Speed and scale get held up as goals, when they’re actually strategic choices. (I’ll address scale in a later post.) When AI lets everyone go fast, going fast isn’t an advantage — unless the way that you’re getting fast is getting smarter as a company faster than your competitors, or building a user base faster. Shipping code faster is a very temporary advantage.

OpenAI and Anthropic are racing each other for adoption by markets that move slowly: enterprise and general consumers. Speed is critical to their strategy because once these customers choose a company they’ll be locked in. They have to be the best model when people are shopping, and that moment starts now.

When model companies shout about how the entire world is changing and you’d better get on board or be left behind, what they’re really saying is “choose me.” The consultants and pundits echoing them also have something to sell you. “Move fast or die” is a great sales pitch, but it might not be the right strategy for you.

A better question is: how do you want to handle this technological shift? And when?

I’ve lived through the internet and mobile. I know a game-changer when I see one, and GenAI is one. But how much work will change, and for whom, is still genuinely open. When TV arrived, people put plays on it. When the web arrived, we put our brochures on it. Now we bank, talk, create. Right now we’re using AI to go faster and get cheaper. Fine. But we haven’t invented the new forms yet — the ones that could only exist because of AI.

You won’t find those by going faster. You’ll find them by thinking harder.

So what should you do? Everyone says you have to start using AI now or you’re doomed. Are you doomed?

You really aren’t. I felt late to the game when I started working on web products in ’98. As they say, “the best time to plant a tree is 50 years ago. The second best time is now.”
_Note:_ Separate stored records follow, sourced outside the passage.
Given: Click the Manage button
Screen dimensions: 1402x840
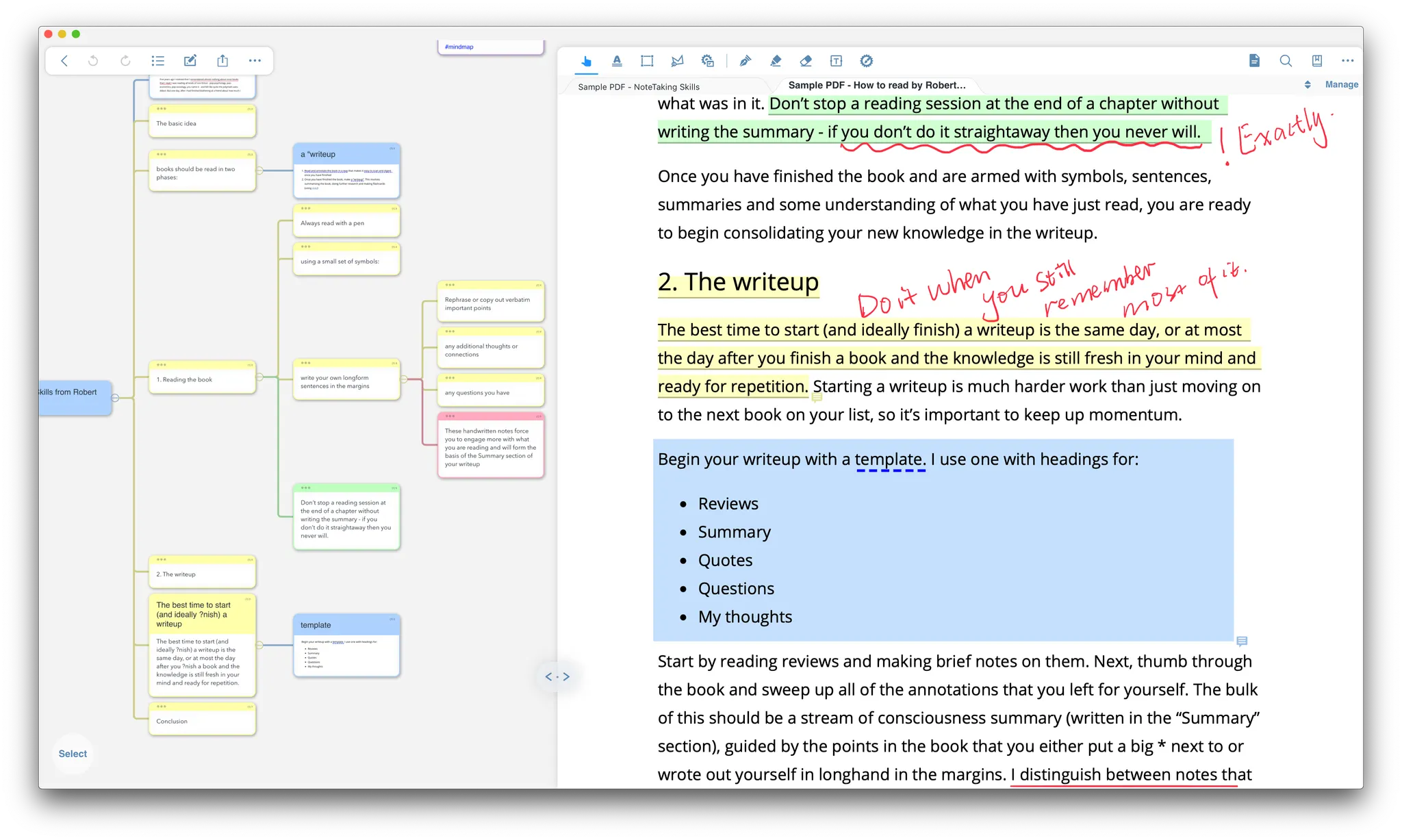Looking at the screenshot, I should click(x=1341, y=85).
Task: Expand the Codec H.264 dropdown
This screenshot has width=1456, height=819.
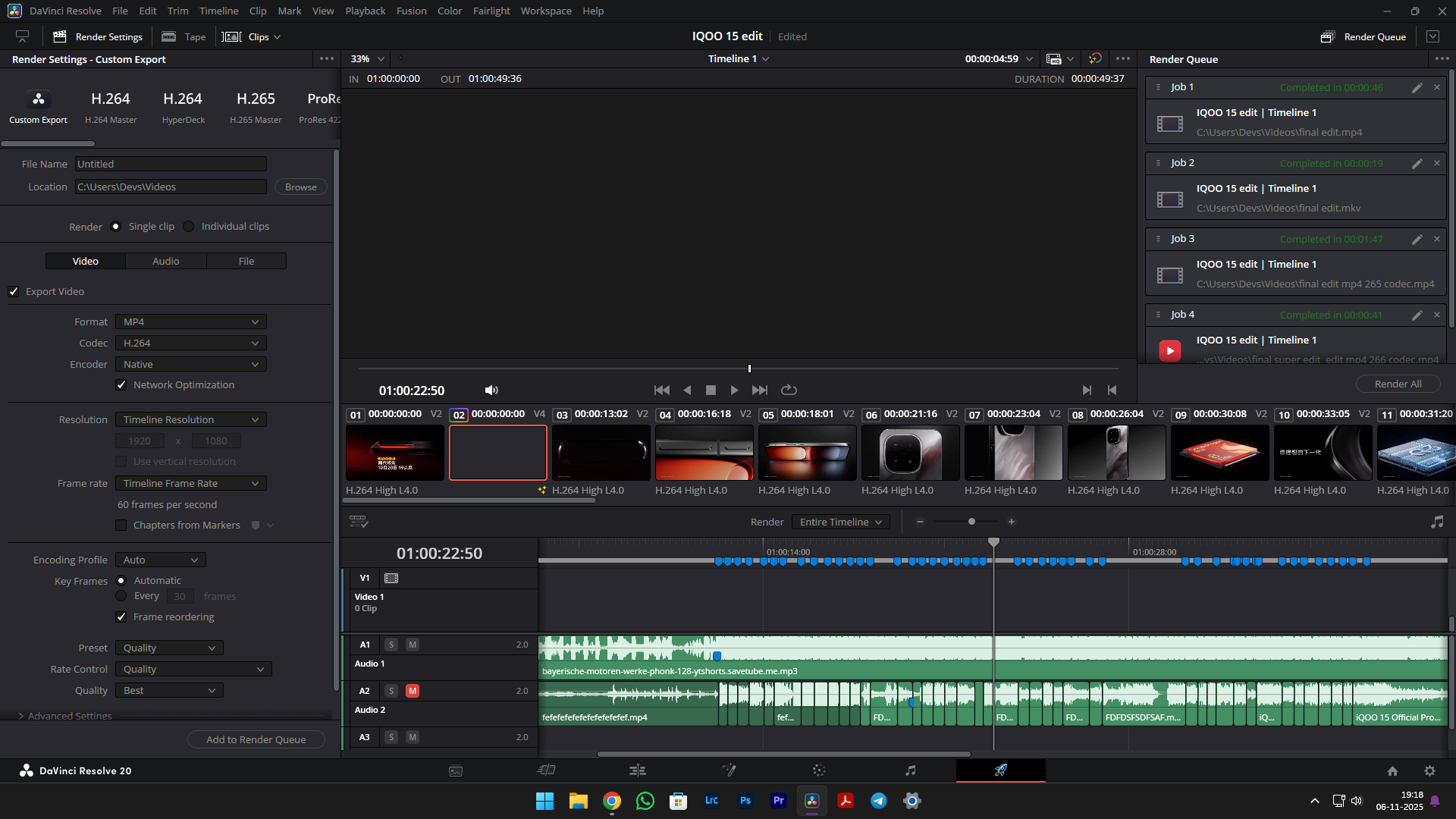Action: coord(190,344)
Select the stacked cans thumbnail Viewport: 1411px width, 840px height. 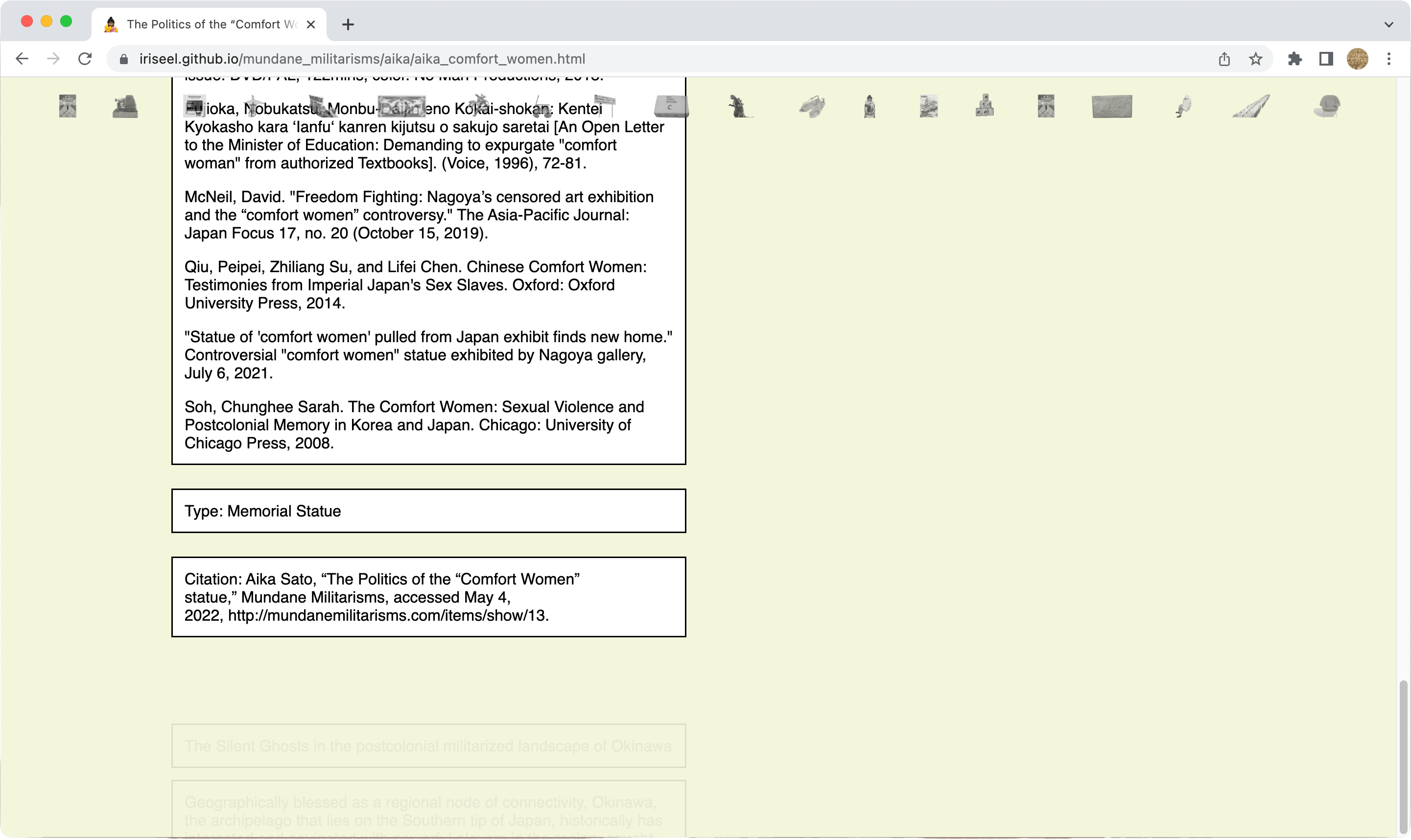tap(985, 106)
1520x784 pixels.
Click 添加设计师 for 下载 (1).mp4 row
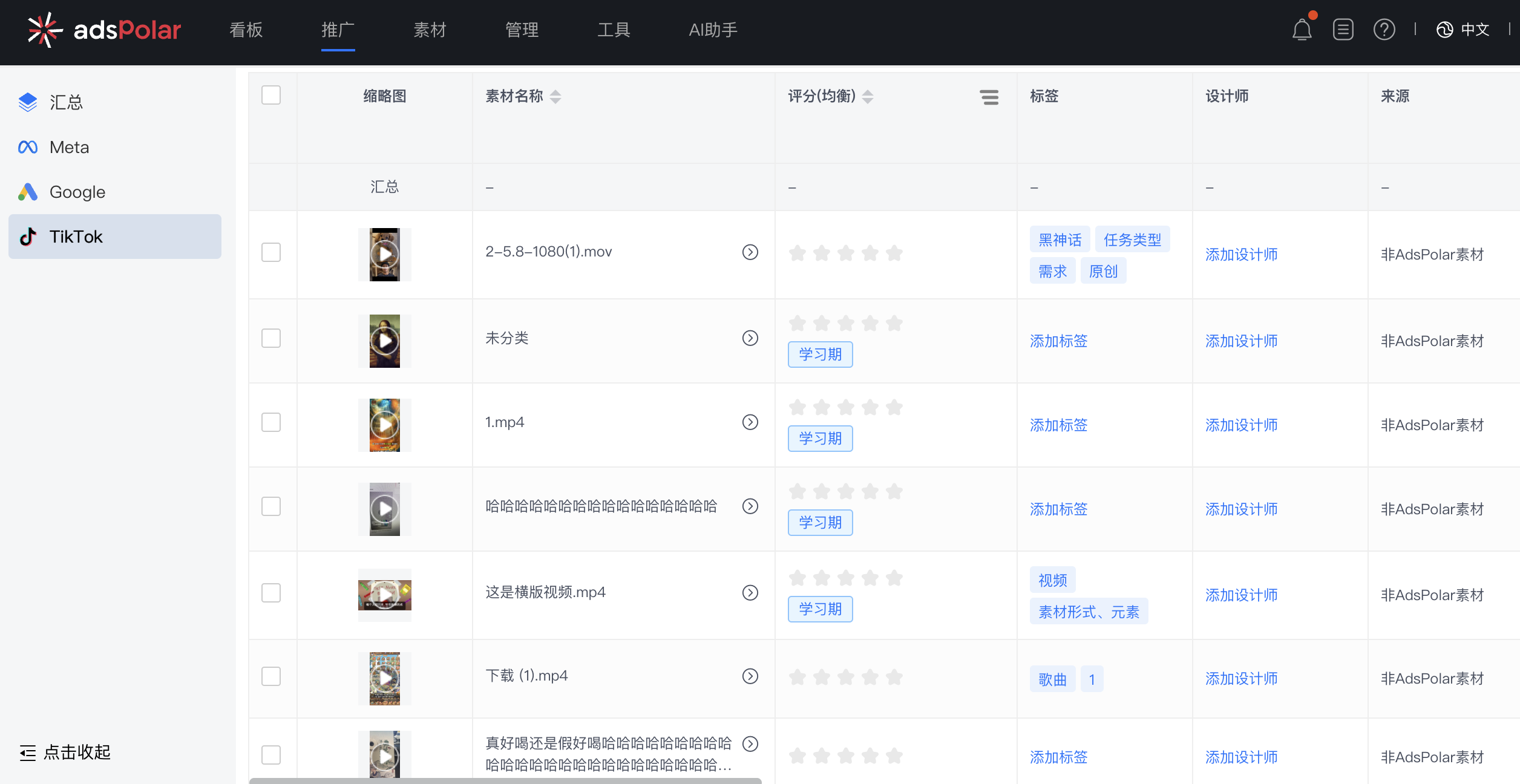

Now is an excellent time to start watching the GenAI industry and figure out what it means to your company. Go somewhere rural and beautiful for a week. A weekend at minimum. Read and walk a lot. Stay off LinkedIn. Do the research you actually need — primary sources, not posts about posts. Once you’ve fed your brain, head out for a long hike or walk on the beach. Write down any questions you come up with on paper, so you don’t get sucked back into the socials and email. Then think hard about your specific company and decide deliberately: where do you want to move fast, where should you move slowly and cautiously, and where should you wait and see?

It’s still early days. I don’t think we know yet what new capabilities GenAI will unlock. And you can’t think clearly about that while you’re sprinting.

The only thing you need to do fast right now is schedule time to think slowly.